TrafficInsights processing delayed in US1, US3, US4
Incident Report for Auvik Networks Inc.
Postmortem

This is a Double Root Cause Analysis (RCA) document.

The first one is for the data delays in LNX, US1, US3, and US4.

The second is for the data delay and data loss on US4.

Service Disruption - Traffic Insights (TI) Data Delay LNX, US1, US3, and US4 Clusters

RCA

Duration of incident
Discovered: Apr 18, 2023 11:54 - UTC
Resolved: April 20, 2023 02:00 - UTC

Cause
A failure occurred with data processing for Traffic Insights (TI) data on Auvik clusters LNX, US1, US3 and US4.

Effect
There was a delay in processing TrafficInsights data while we intervened to restore the service. Significant amounts of data resulted in a longer restore time than anticipated.

Action taken
All times in UTC

04/18/2023

11:54 - Internal alerting notifies Auvik Engineering of excess TI data lag on the LNX cluster.

12:19 - Engineering begins troubleshooting issues with TI data lag in LNX.

12:35 - Engineering restarts TI data flow on LNX. Validates that data appears to be catching up as expected.

14:04 - 14:08 - Another internal alert notifies Engineering about excess TI data lag on LNX, US1, US3 and US4.

14:27 - Engineering begins troubleshooting issues with TI data lag.

15:58 - Auvik posts that Auvik is experiencing an Incident with TI data flow.

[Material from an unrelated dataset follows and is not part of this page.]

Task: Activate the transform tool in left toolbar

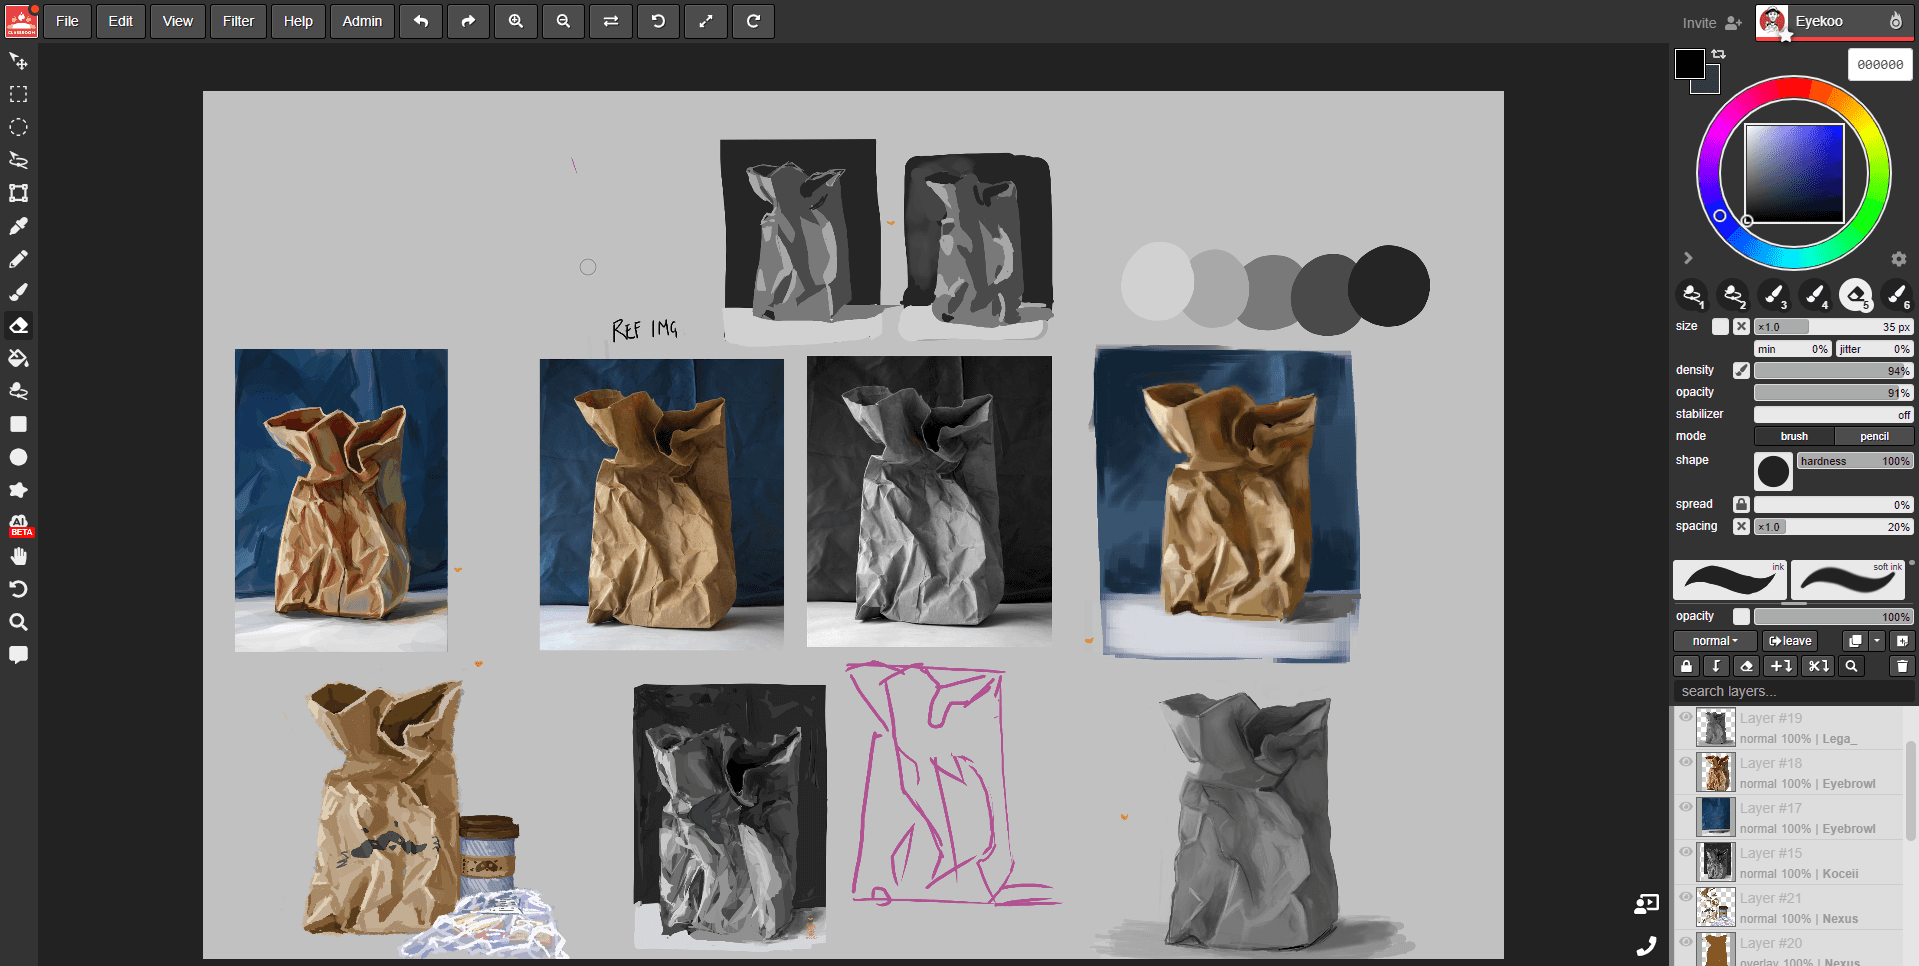Action: [x=18, y=193]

16:00 - 23:59 - Engineering reset data flow and proceeded to wait and observe until it started to catch up to the current TI data flow on the affected clusters.

4/19/2023

00:00-03:00 - Engineering continues to watch TI data flow catch up to the current TI data flow in cluster LNX, US1, US3 and US4.

03:04 - T1 data in LNX cluster catches up to current TI data. All data lag has stopped.

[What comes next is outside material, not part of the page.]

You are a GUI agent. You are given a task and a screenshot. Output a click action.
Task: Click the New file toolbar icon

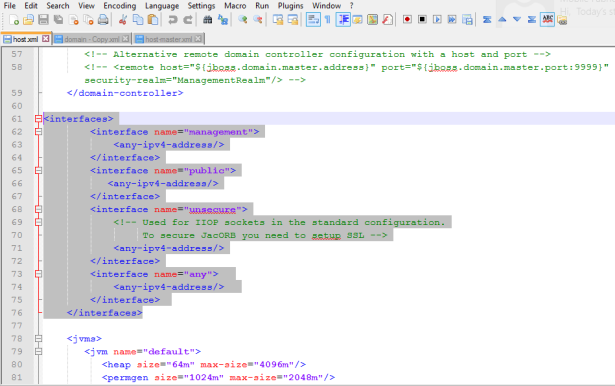click(x=14, y=20)
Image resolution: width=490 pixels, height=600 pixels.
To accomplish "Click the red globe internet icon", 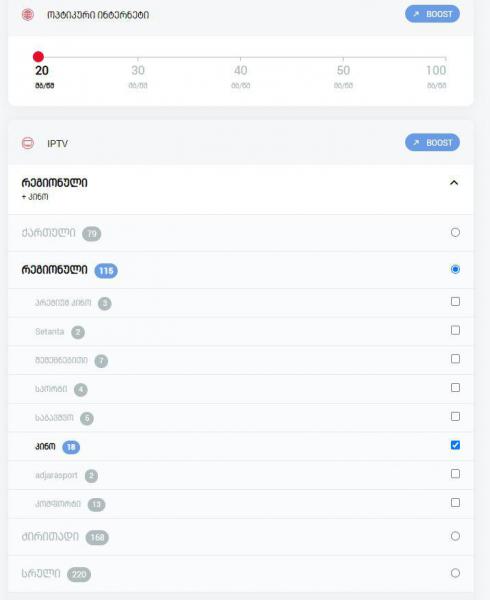I will (28, 15).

03:05 - The remaining TI data lag in US1, US3 and US4 does not appear to be catching up at a manageable rate to be able to be current in a timely manner.

03:10 - The data offset is altered on the restore points of the remaining TI data flows on US1, US3 and US4 clusters to remove redundant data from the restore process.

05:00 - 08:00 Engineering adds additional resources to the data flow restore process in order to allow the older TI data to be added without overextending resources on each cluster.

08:34 - All TI data lag in US3 is consumed. All TI data is current.

10:00 - All TI data lag in US1 is consumed. All TI data is current.

10:00 - TI Data lag under US4 cluster remains considerable. The remainder of the incident is recorded under Service Disruption - Traffic Insights (TI) Data Delay and Loss Cluster US4

Future consideration(s)

  • Auvik will make upgrades the technology that supports TrafficInsights data processing high availability
  • Auvik has improved its documentation on how to recover from data processing failures with traffic Insights
  • Auvik has improved its monitoring of high availability systems for TrafficInsights‌

**********************************************************************************************************************************

Service Disruption - Traffic Insights (TI) Data Delay and Data Loss on Cluster US4

RCA

Duration of incident
Discovered: Apr 18, 2023, 14:05- UTC
Resolved: Apr, 26, 2023, 13:06 - UTC
Cause
Traffic Insights (TI) data processing failure occurred on US4 cluster.
Effect
Despite automatic and manual remediation, TrafficInsights data processing continued to fail and fall behind on the US4 cluster. In order to restore services, a rollback was restored from two days prior. Most of the data was queued to processing, however, data from 22:00 UTC (EDT (6:00 PM) 04/20/2023 to 10:00 UTC (6:00 AM EDT) the following day was lost and remains irretrievable.

Action taken
04/18/2023 - 04/20/2023

11:54 - 10:00 - See Service Disruption - Traffic Insights (TI) Data Delay LNX, US1, US3 and US4 Clusters for information.

4/20/2023

10:00 - Data flow for TI fails again for US4 cluster.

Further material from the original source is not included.